Last week I wrote about some typical interrupt response times you get from an Arduino and Raspberry Pi, if you follow basic examples from documentation or whatever comes up on Google. I got some quite unexpected results, like for instance a Python script that responds faster than a compiled C program. To check some of my guesses as to what caused those results, I did another set of measurements.

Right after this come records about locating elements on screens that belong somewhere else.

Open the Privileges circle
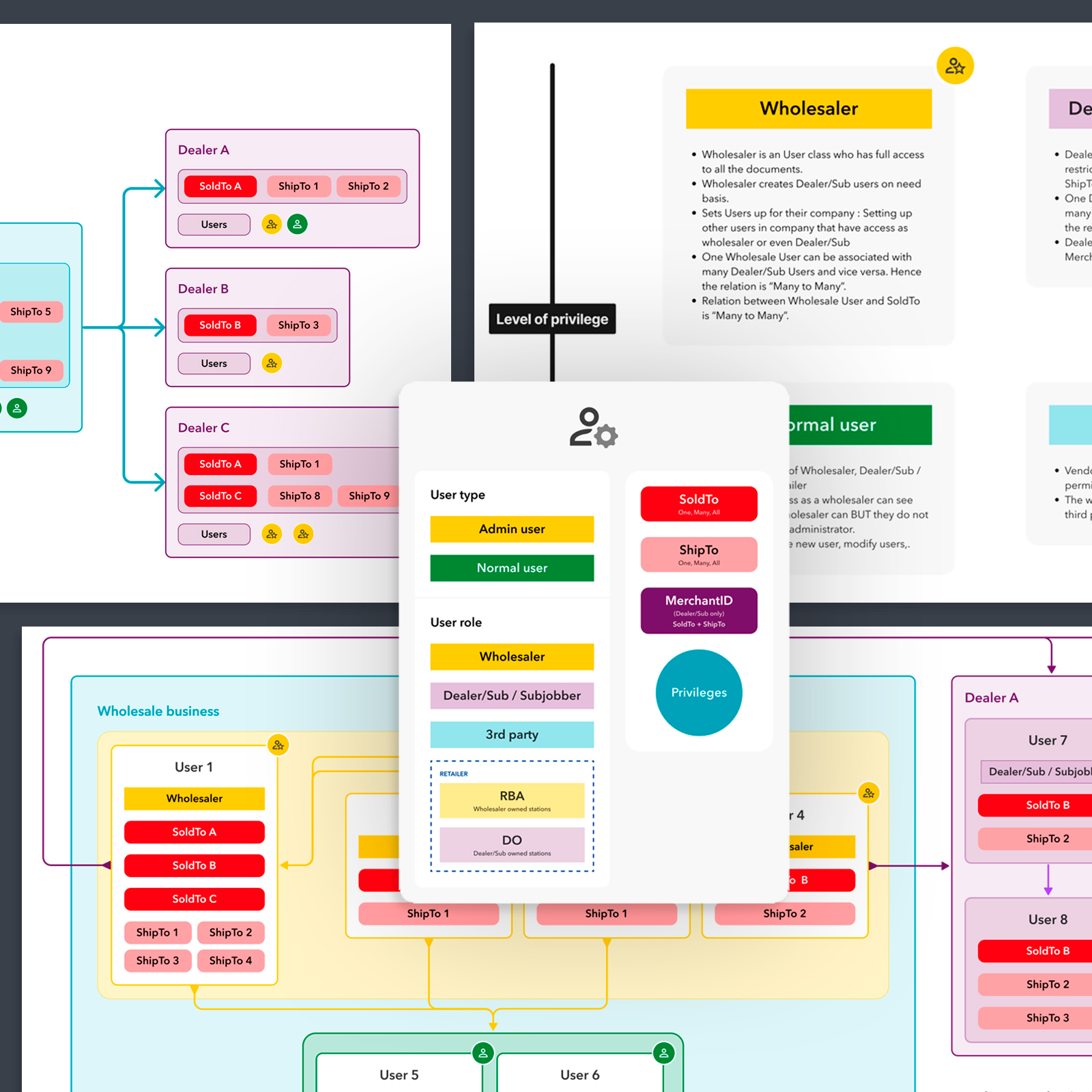The width and height of the screenshot is (1092, 1092). (698, 693)
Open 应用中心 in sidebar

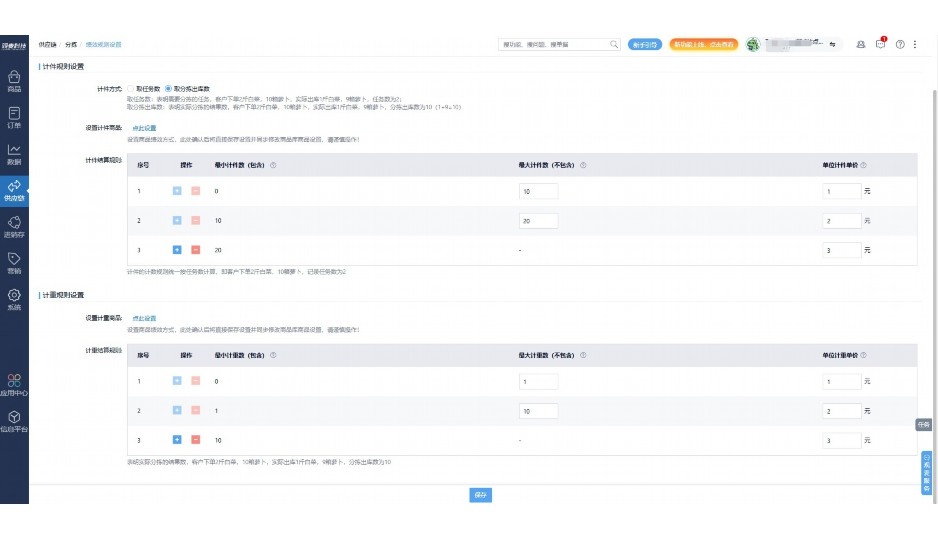tap(14, 385)
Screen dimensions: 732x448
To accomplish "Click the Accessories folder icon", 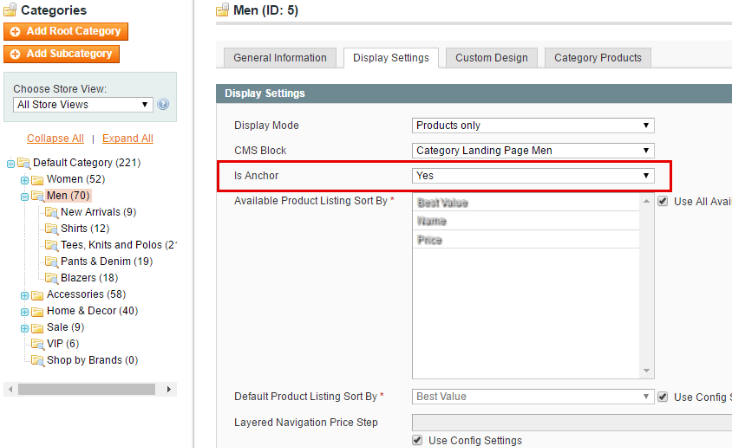I will click(38, 294).
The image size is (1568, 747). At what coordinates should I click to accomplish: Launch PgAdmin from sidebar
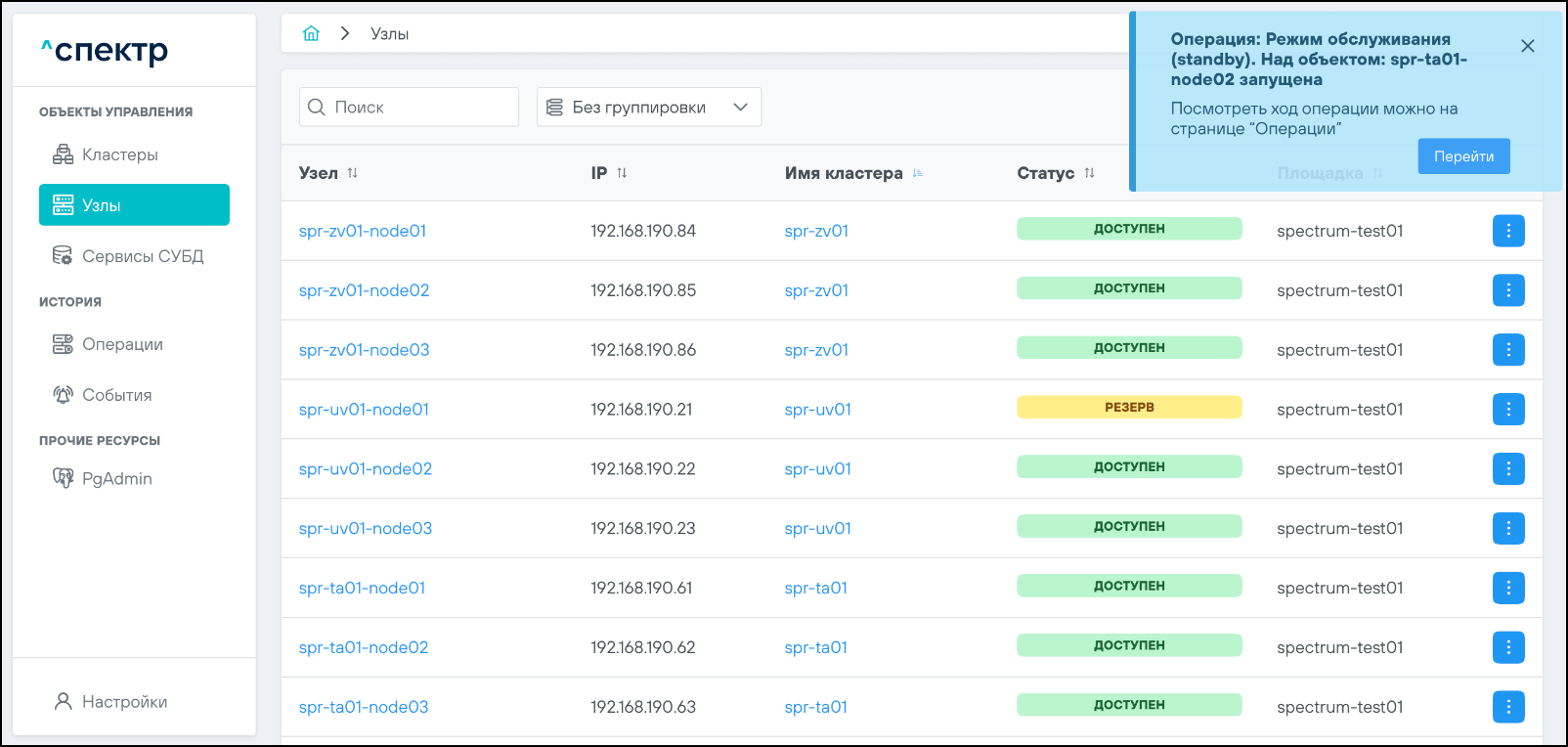(116, 478)
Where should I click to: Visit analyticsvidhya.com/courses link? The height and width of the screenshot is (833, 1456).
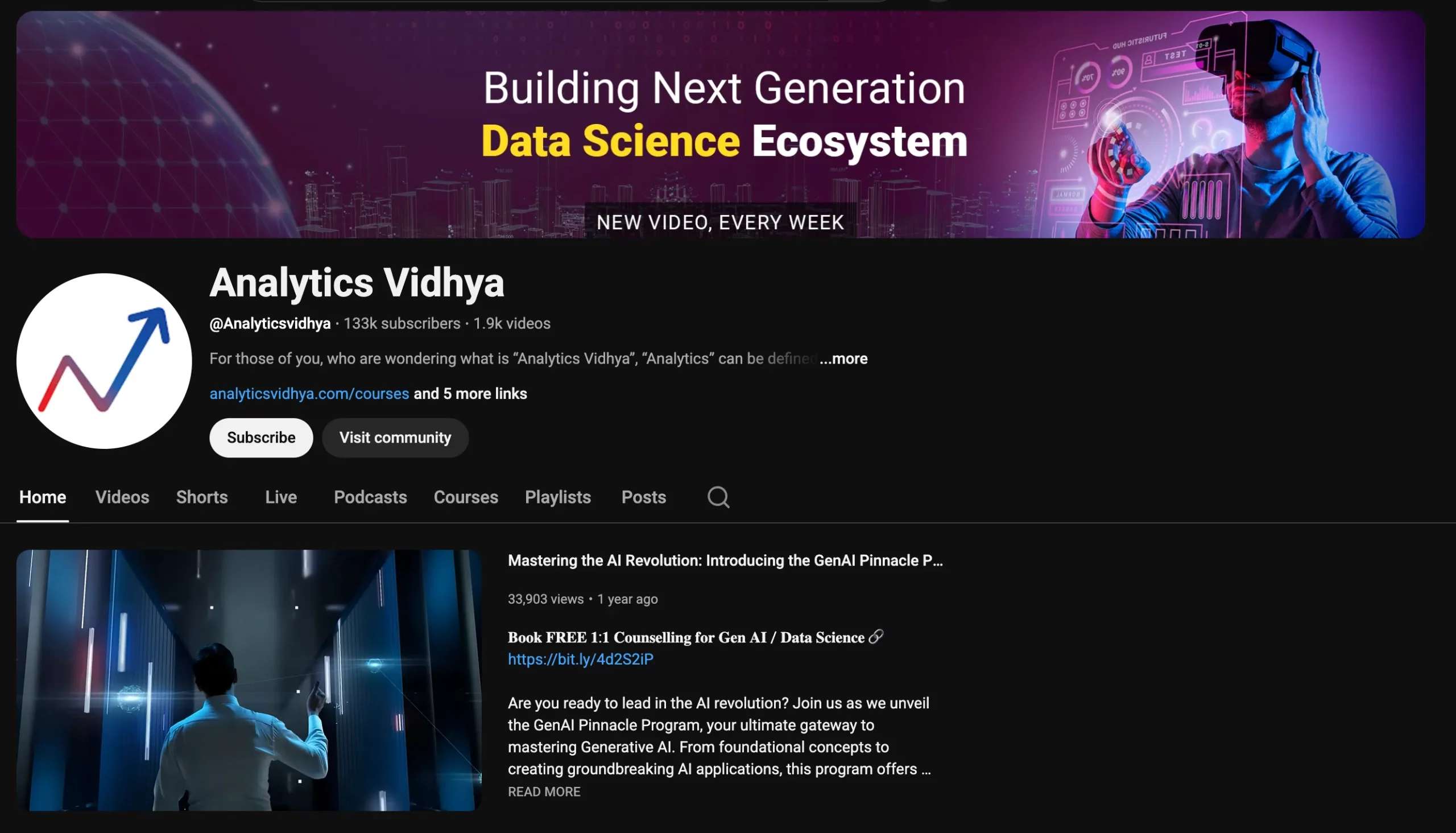pyautogui.click(x=309, y=394)
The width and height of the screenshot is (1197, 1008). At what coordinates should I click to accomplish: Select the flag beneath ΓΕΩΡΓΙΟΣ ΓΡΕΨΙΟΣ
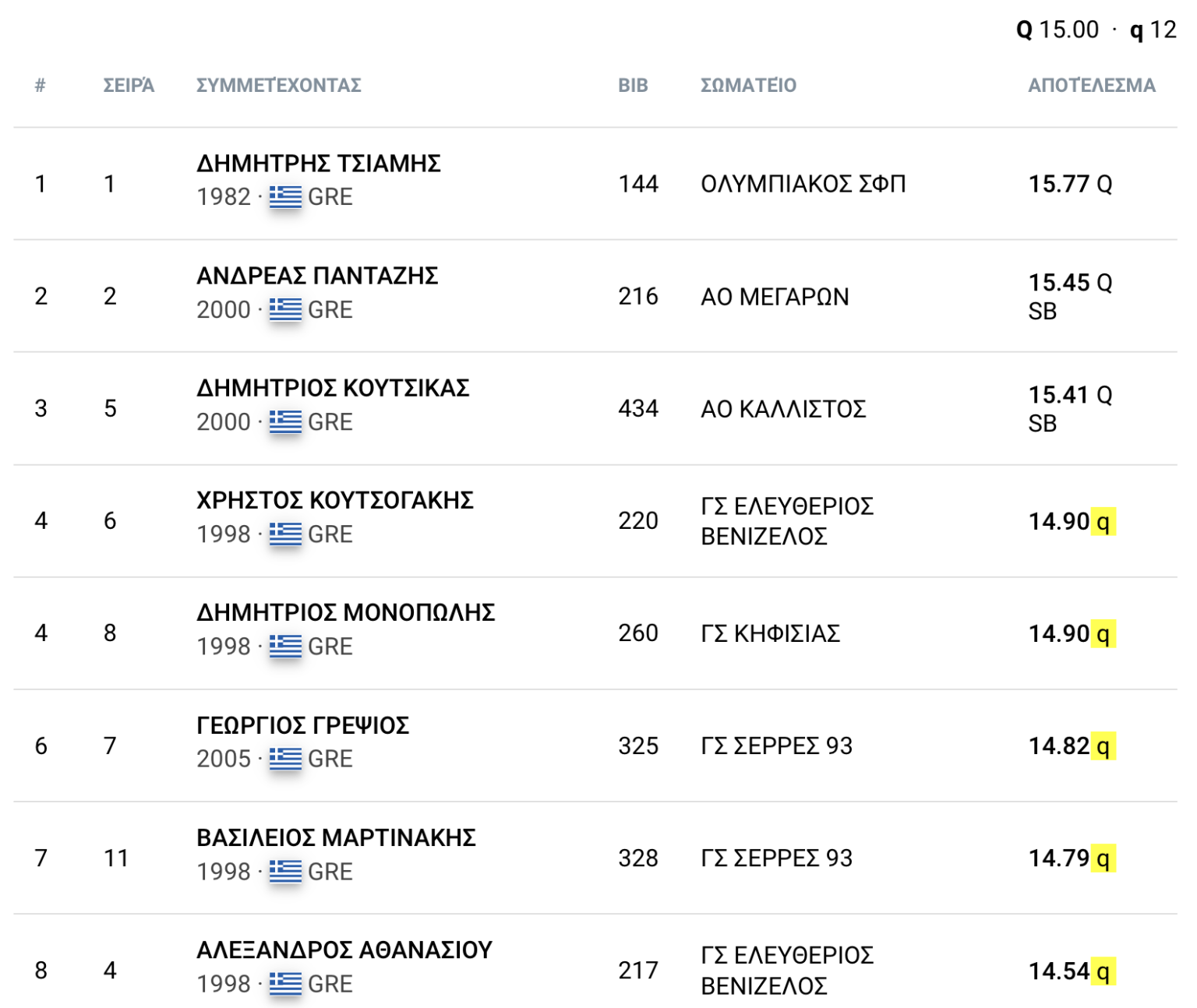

For Arduino, most response times were grouped around 9 microseconds, but there were a few outliers. I checked the Arduino library source and it indeed always enables AVR timer/counter0 overflow interrupt. If timer interrupt happens at the same time as the GPIO interrupt I was measuring, the GPIO interrupt can get delayed. Performing the measurement with the timer interrupt masked out indeed removes the outliers:
With timer off, all measured response times are between 9.1986 to 8.9485 μs. This is a 0.2501 μs long interval. It fits perfectly with theory - at 16 MHz CPU clock and instruction length between 1 and 5 cycles, uncertainty for interrupt latency is 0.25 μs.
The second weird thing was the aforementioned discrepancy between Python and C on Raspberry Pi. The default Python library uses an ugly hack to bypass the kernel GPIO driver and control GPIO lines directly from user space: it mmaps a range of physical memory containing GPIO registers into its own process memory space using
/dev/mem. This is similar to how X servers on Linux (used to?) access graphics hardware from user space. While this approach is very unportable, it's also much faster since you don't need to do context switches into kernel for every operation.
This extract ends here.